Une semaine se passa, puis deux.
Lauzon revint.
— Ça ne va pas tout à fait bien. J’ai su que c’est Pierre LeMoyne qui gère maintenant toute l’entreprise. Le père s’est retiré des affaires. La concurrence que tu portes aux autres compagnies de navigation se fait sentir chez eux. Ils cherchent de nouveaux débouchés.
— Quand es-tu prêt à agir ?
— Ces jours-ci. Il me faut de l’argent pour me sauver ensuite.
— Combien ?
— Mille piastres avant et deux mille après. Si j’ai mon avance ce soir j’opère demain.
— Je n’ai pas cette monnaie sur moi.
Il consulta l’heure. Les banques étaient encore ouvertes. Il se rendit à une succursale, fit changer un chèque, remit dix billets de cents piastres à celui qu’il appelait mentalement son exécuteur des basses œuvres et retourna à son appartement rue Sherbrooke, où il demeurait depuis un an.
Le soir même, Lauzon se sauvait aux États-Unis.
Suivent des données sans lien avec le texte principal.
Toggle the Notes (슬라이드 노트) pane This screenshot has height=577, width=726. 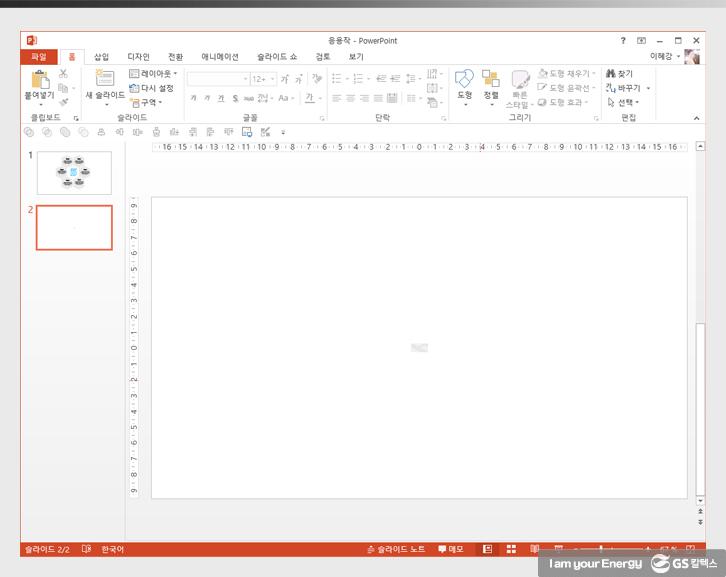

Quand il apprit cette nouvelle, Duval entra dans une colère furieuse. De par l’habitude qu’il avait de se maîtriser, il la dompta sous peu, gardant simplement une espèce de rage de s’être fait rouler. Il ne regrettait pas son argent. Ce qu’il regrettait c’était sa confiance en Lauzon, surtout sa confiance en lui-même. Il s’était imaginé que Lauzon ne serait plus qu’un automate que sa volonté à lui, et seule sa volonté, ferait agir. La haine qu’il portait au ménage Lemoyne, le désir de vengeance qu’il nourrissait, qu’il chérissait et dont il vivait, obstruait chez lui le sens de la morale et de la justice. Pour se venger tous les moyens étaient bons. C’était son but ultime dans la vie, la volupté intense qu’il en espérait…
Un jour, il reçut une invitation ainsi libellée : Mme Lemoyne donnait un grand bal à sa résidence d’Outremont. Elle avait ajouté quelques mots de sa main où elle faisait une allusion discrète au passé et espérait le compter au nombre de ses amis.
Il refusa. Quelques jours auparavant une interview de lui paraissait dans la « Presse » où on le qualifiait de Napoléon de la finance. Il songea que, par snobisme, elle voulait l’attirer à son char, et le lancer au nombre de ses admirateurs, dans le sillage de son charme et de sa beauté.
Il répondit poliment mais froidement, refusa net. « Je ne suis ni assez célèbre ni assez cultivé pour vous. J’ai conscience de n’appartenir pas à votre monde. Que voulez-vous qu’un campagnard mal dégrossi aille faire dans votre salon ? »
Et il s’enferma plus avant dans son désir de revanche.